* [Task objective]
The entries below must be restated word for word.

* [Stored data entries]
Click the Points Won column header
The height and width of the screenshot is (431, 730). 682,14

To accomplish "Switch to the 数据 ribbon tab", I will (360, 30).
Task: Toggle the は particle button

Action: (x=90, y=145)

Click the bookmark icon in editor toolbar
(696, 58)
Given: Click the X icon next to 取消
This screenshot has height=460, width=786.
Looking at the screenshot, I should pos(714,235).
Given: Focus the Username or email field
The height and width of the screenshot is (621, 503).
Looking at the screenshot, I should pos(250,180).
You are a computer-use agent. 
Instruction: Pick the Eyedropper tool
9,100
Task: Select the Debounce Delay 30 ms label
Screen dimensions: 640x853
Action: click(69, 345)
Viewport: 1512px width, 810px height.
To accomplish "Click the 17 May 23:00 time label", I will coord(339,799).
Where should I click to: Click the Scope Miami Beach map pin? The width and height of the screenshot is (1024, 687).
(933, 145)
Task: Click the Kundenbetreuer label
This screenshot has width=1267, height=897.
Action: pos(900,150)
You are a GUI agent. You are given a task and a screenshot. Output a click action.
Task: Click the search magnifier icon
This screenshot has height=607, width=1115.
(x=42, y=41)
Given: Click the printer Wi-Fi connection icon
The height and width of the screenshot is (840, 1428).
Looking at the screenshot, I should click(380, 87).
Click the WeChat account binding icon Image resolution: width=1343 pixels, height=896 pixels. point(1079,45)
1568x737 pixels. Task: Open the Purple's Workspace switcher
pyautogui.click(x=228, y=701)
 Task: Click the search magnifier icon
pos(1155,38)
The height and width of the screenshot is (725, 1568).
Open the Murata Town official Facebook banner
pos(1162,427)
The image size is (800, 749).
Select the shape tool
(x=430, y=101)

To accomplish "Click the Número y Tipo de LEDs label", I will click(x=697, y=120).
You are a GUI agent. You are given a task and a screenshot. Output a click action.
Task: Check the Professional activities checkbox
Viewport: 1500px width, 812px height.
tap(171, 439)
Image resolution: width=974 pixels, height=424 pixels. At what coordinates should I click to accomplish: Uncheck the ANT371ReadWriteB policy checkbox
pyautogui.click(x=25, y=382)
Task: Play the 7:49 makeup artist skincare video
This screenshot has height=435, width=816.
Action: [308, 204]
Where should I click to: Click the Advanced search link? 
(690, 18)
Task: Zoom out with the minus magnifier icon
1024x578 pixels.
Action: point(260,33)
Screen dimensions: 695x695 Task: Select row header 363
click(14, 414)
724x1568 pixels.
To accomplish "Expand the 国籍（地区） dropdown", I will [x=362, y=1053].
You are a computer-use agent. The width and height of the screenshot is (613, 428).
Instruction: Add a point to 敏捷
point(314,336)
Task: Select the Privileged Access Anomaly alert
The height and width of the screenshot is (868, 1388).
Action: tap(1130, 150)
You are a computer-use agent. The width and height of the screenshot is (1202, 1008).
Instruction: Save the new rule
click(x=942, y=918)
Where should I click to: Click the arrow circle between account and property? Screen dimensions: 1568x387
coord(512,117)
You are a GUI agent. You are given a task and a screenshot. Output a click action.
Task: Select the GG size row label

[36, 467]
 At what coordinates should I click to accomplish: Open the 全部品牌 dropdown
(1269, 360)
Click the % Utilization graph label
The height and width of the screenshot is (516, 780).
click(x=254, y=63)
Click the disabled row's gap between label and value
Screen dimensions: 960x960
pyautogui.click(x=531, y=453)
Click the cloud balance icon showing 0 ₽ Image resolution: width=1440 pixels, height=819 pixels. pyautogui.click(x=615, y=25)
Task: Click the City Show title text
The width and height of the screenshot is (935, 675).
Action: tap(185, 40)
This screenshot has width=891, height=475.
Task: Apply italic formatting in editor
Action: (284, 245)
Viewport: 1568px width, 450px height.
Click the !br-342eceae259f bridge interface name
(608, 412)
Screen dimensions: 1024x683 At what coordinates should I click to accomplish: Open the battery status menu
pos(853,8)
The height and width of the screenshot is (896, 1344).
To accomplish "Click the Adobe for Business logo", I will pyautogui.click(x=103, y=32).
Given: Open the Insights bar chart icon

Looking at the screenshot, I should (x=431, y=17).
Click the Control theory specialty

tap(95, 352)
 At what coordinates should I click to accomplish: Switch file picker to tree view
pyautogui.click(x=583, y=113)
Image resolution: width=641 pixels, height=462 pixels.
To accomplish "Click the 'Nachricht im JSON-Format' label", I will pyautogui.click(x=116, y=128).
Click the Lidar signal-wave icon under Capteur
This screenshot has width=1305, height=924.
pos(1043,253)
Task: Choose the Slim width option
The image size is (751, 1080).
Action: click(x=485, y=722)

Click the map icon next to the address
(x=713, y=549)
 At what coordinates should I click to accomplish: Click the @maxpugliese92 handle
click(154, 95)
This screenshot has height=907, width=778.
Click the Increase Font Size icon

* [Finished exercise]
Click the Points Won column header
The height and width of the screenshot is (431, 730). 682,14

To accomplish "Switch to the 数据 ribbon tab", I will (360, 30).
Task: Toggle the は particle button

Action: (x=90, y=145)

Click the bookmark icon in editor toolbar
(696, 58)
Given: Click the X icon next to 取消
This screenshot has height=460, width=786.
Looking at the screenshot, I should pos(714,235).
Given: Focus the Username or email field
The height and width of the screenshot is (621, 503).
Looking at the screenshot, I should pos(250,180).
You are a computer-use agent. 
Instruction: Pick the Eyedropper tool
9,100
Task: Select the Debounce Delay 30 ms label
Screen dimensions: 640x853
Action: click(69, 345)
Viewport: 1512px width, 810px height.
To accomplish "Click the 17 May 23:00 time label", I will coord(339,799).
Where should I click to: Click the Scope Miami Beach map pin? The width and height of the screenshot is (1024, 687).
(933, 145)
Task: Click the Kundenbetreuer label
This screenshot has width=1267, height=897.
Action: pos(900,150)
You are a GUI agent. You are given a task and a screenshot. Output a click action.
Task: Click the search magnifier icon
This screenshot has height=607, width=1115.
(x=42, y=41)
Given: Click the printer Wi-Fi connection icon
The height and width of the screenshot is (840, 1428).
Looking at the screenshot, I should click(380, 87).
Click the WeChat account binding icon Image resolution: width=1343 pixels, height=896 pixels. point(1079,45)
1568x737 pixels. Task: Open the Purple's Workspace switcher
pyautogui.click(x=228, y=701)
 Task: Click the search magnifier icon
pos(1155,38)
The height and width of the screenshot is (725, 1568).
Open the Murata Town official Facebook banner
pos(1162,427)
The image size is (800, 749).
Select the shape tool
(x=430, y=101)

To accomplish "Click the Número y Tipo de LEDs label", I will click(x=697, y=120).
You are a GUI agent. You are given a task and a screenshot. Output a click action.
Task: Check the Professional activities checkbox
Viewport: 1500px width, 812px height.
tap(171, 439)
Image resolution: width=974 pixels, height=424 pixels. At what coordinates should I click to accomplish: Uncheck the ANT371ReadWriteB policy checkbox
pyautogui.click(x=25, y=382)
Task: Play the 7:49 makeup artist skincare video
This screenshot has height=435, width=816.
Action: [308, 204]
Where should I click to: Click the Advanced search link? 
(690, 18)
Task: Zoom out with the minus magnifier icon
1024x578 pixels.
Action: point(260,33)
Screen dimensions: 695x695 Task: Select row header 363
click(14, 414)
724x1568 pixels.
To accomplish "Expand the 国籍（地区） dropdown", I will [x=362, y=1053].
You are a computer-use agent. The width and height of the screenshot is (613, 428).
Instruction: Add a point to 敏捷
point(314,336)
Task: Select the Privileged Access Anomaly alert
The height and width of the screenshot is (868, 1388).
Action: tap(1130, 150)
You are a computer-use agent. The width and height of the screenshot is (1202, 1008).
Instruction: Save the new rule
click(x=942, y=918)
Where should I click to: Click the arrow circle between account and property? Screen dimensions: 1568x387
coord(512,117)
You are a GUI agent. You are given a task and a screenshot. Output a click action.
Task: Select the GG size row label

[36, 467]
 At what coordinates should I click to accomplish: Open the 全部品牌 dropdown
(1269, 360)
Click the % Utilization graph label
The height and width of the screenshot is (516, 780).
click(x=254, y=63)
Click the disabled row's gap between label and value
Screen dimensions: 960x960
pyautogui.click(x=531, y=453)
Click the cloud balance icon showing 0 ₽ Image resolution: width=1440 pixels, height=819 pixels. pyautogui.click(x=615, y=25)
Task: Click the City Show title text
The width and height of the screenshot is (935, 675).
Action: tap(185, 40)
This screenshot has width=891, height=475.
Task: Apply italic formatting in editor
Action: (284, 245)
Viewport: 1568px width, 450px height.
Click the !br-342eceae259f bridge interface name
(608, 412)
Screen dimensions: 1024x683 At what coordinates should I click to accomplish: Open the battery status menu
pos(853,8)
The height and width of the screenshot is (896, 1344).
To accomplish "Click the Adobe for Business logo", I will pyautogui.click(x=103, y=32).
Given: Open the Insights bar chart icon

Looking at the screenshot, I should (x=431, y=17).
Click the Control theory specialty

tap(95, 352)
 At what coordinates should I click to accomplish: Switch file picker to tree view
pyautogui.click(x=583, y=113)
Image resolution: width=641 pixels, height=462 pixels.
To accomplish "Click the 'Nachricht im JSON-Format' label", I will pyautogui.click(x=116, y=128).
Click the Lidar signal-wave icon under Capteur
This screenshot has width=1305, height=924.
pos(1043,253)
Task: Choose the Slim width option
The image size is (751, 1080).
Action: click(x=485, y=722)

Click the map icon next to the address
(x=713, y=549)
 At what coordinates should I click to accomplish: Click the @maxpugliese92 handle
click(154, 95)
This screenshot has height=907, width=778.
Click the Increase Font Size icon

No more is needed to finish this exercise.